ABSTRACT
The key issue in targeted drug delivery is selectively enhancing drug accumulation at target sites. The usefulness of long-circulating particles within the nanoscale size range (‘‘stealth’’ particles) to this favorable property has been extensively documented (as, for example, in the relevant chapters in this book series). From a clinical application perspective, formulations of polyethylene glycol (PEG)-coated liposomes represent the prime example of such particles. These stealth liposomes circulate in the blood for prolonged periods of time, with reported half-lives up to 24 hours in mice and rats and about two days in humans. This enables significant localization in tumors and other pathological tissues with increased vascular permeability (1-4). Several formulations based on these long-circulating PEG-liposomes are commercially available
and/or in clinical testing (2,4).

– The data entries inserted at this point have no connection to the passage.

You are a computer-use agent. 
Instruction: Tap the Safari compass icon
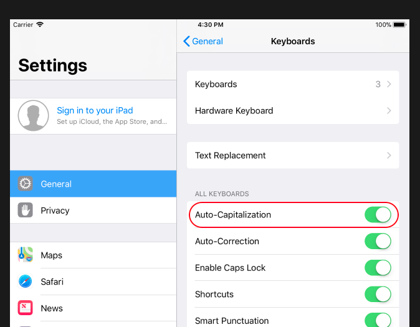(25, 282)
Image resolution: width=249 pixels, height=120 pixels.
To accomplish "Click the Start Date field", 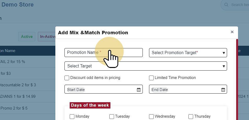I will pos(100,89).
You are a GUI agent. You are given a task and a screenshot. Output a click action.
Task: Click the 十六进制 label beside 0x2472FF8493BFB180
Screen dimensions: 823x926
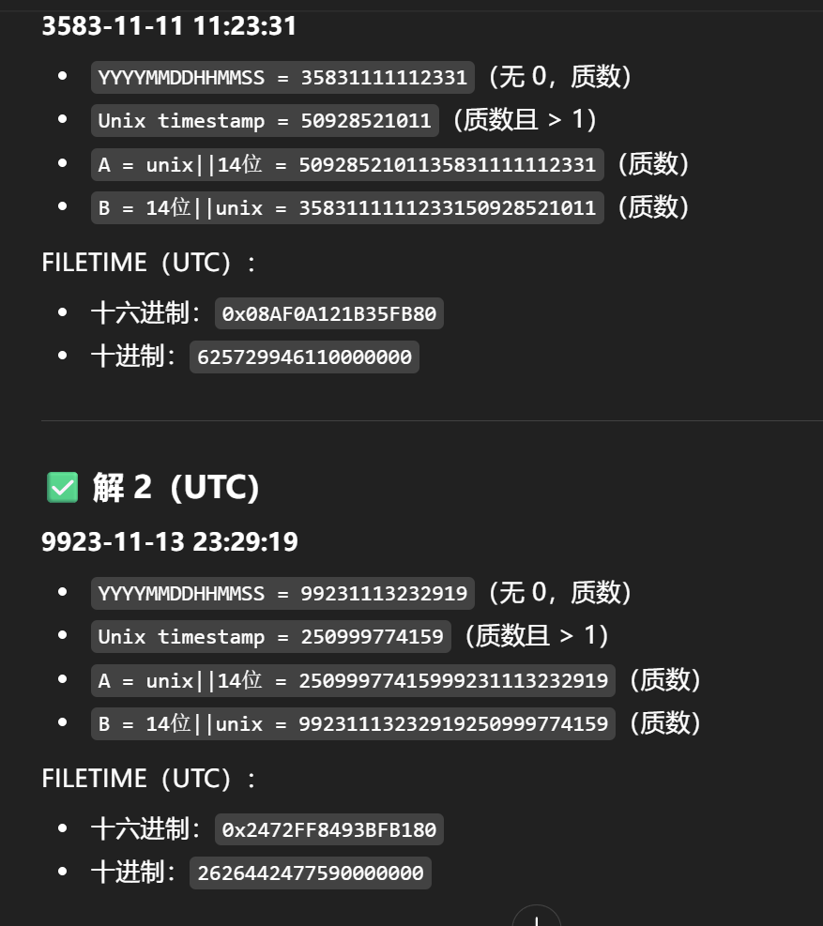[x=145, y=829]
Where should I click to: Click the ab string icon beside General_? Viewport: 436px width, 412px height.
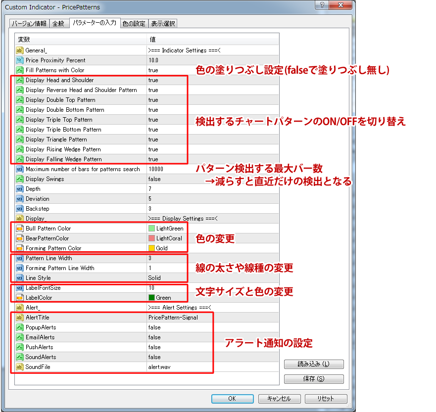(x=20, y=50)
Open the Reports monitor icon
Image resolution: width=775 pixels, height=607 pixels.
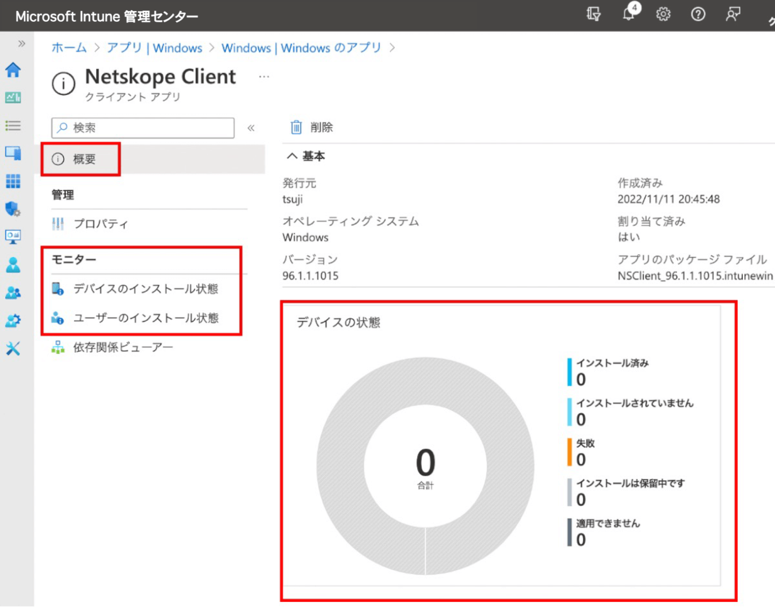pyautogui.click(x=14, y=237)
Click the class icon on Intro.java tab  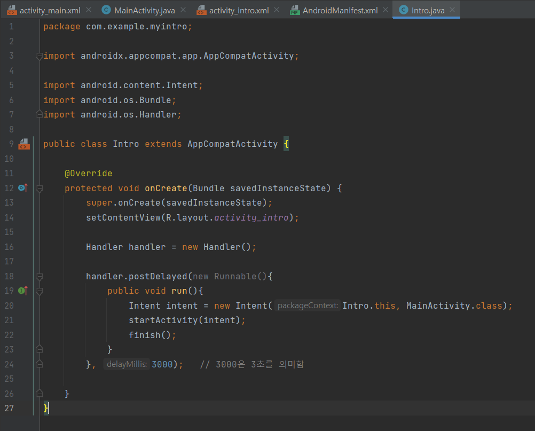[x=403, y=10]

Despite this maturity, there are several clinically important issues not yet addressed sufficiently. In the clinical setting, the lipid dose needed depends on the intended application. Also, multiple dosing is often required. Remarkably, until recently, the effects of lipid dose and repeated administration on the pharmacokinetics of (empty) stealth liposomes have been largely neglected. Though in several studies the pharmacokinetics of liposomal cytostatics upon repeated administration were investigated, these studies focused on the fate of the drug rather than the carrier (2). This chapter summarizes the evidence obtained recently in our group and other laboratories showing that the long circulation property of PEG-liposomes is certainly not guaranteed under all circumstances.